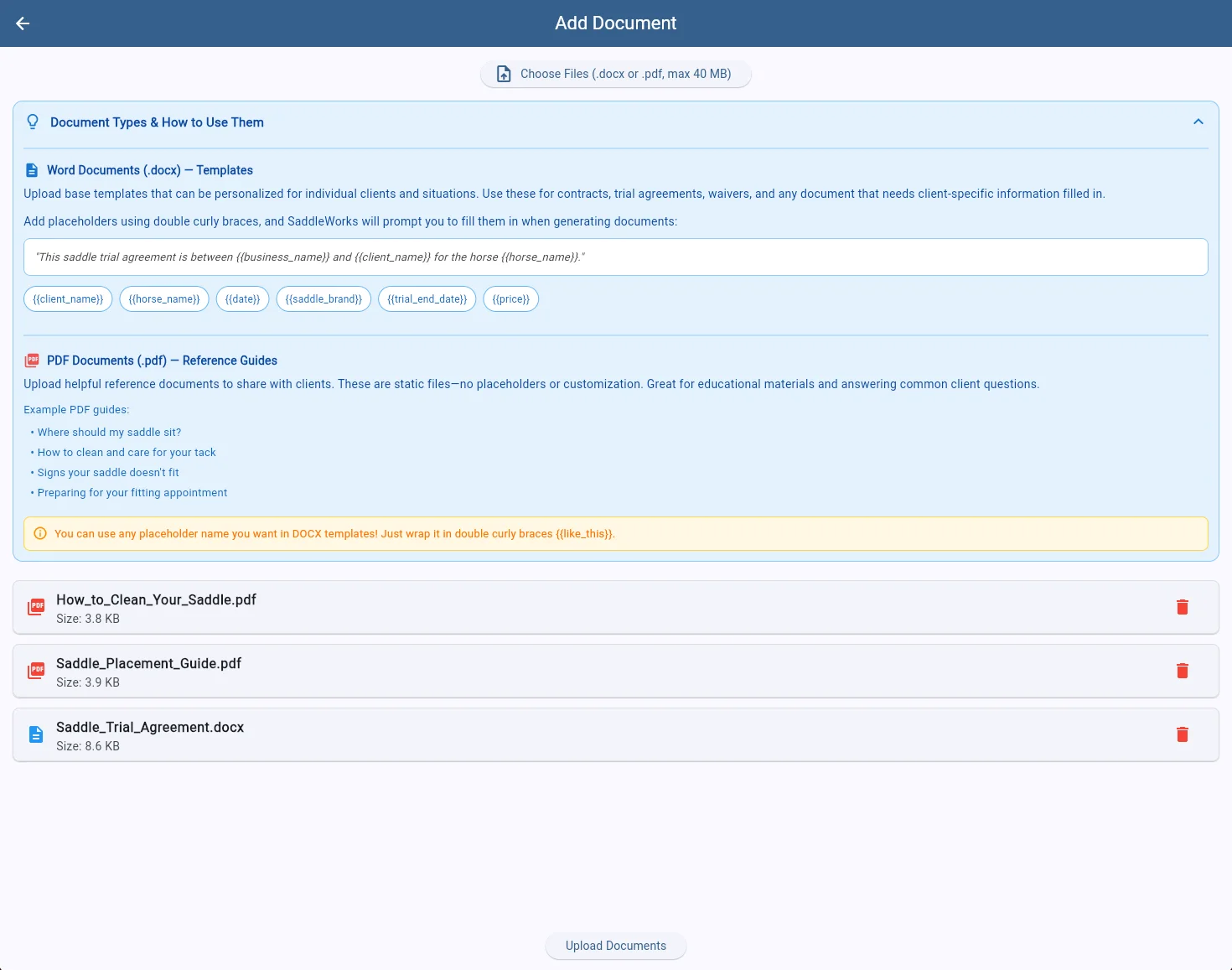Select the {{price}} placeholder chip
The height and width of the screenshot is (970, 1232).
pyautogui.click(x=510, y=298)
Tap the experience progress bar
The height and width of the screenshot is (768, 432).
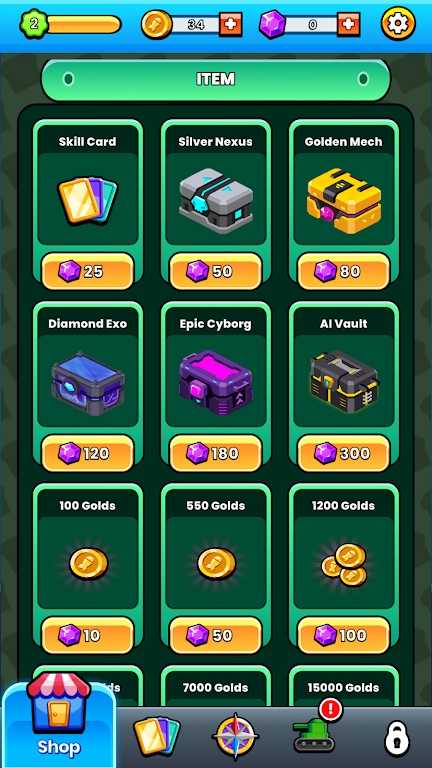coord(84,24)
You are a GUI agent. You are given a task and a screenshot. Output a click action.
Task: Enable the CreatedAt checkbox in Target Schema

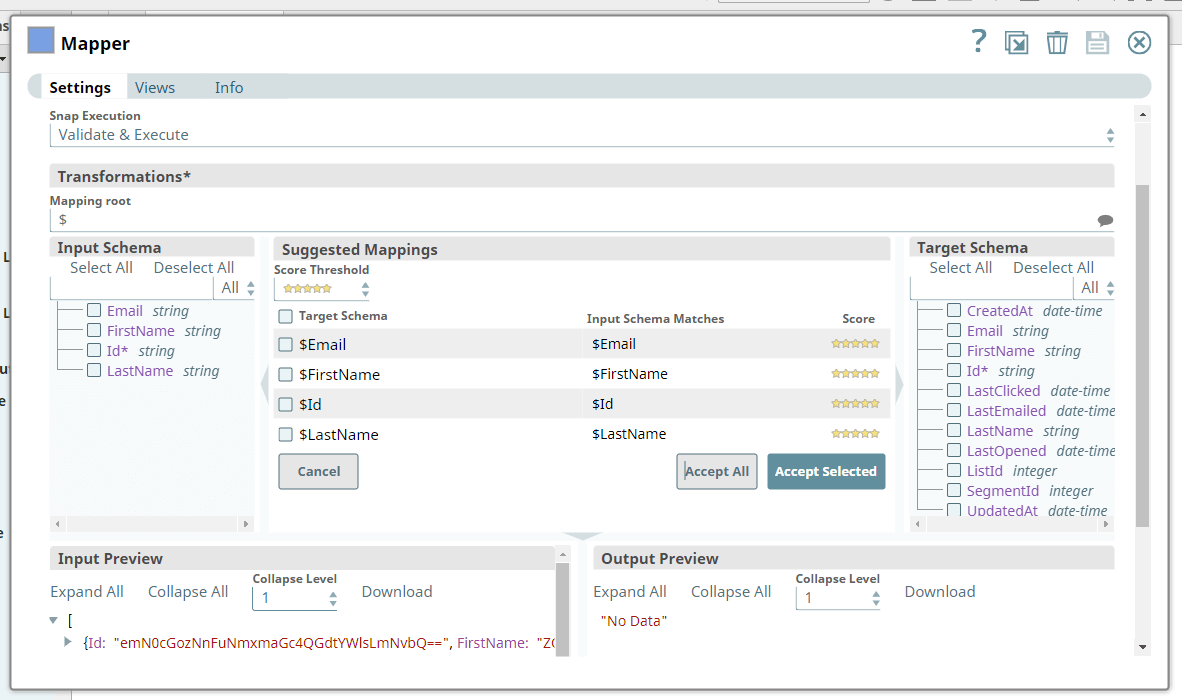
☆ ☆ ☆ ☆
Exercise
Would you retype the lines from the line containing "The height and width of the screenshot is (768, 432)." to the final line of the entries above, exactly as given and without pictures?

Answer below
The height and width of the screenshot is (768, 432).
coord(84,24)
You are a GUI agent. You are given a task and a screenshot. Output a click action.
Task: Enable the CreatedAt checkbox in Target Schema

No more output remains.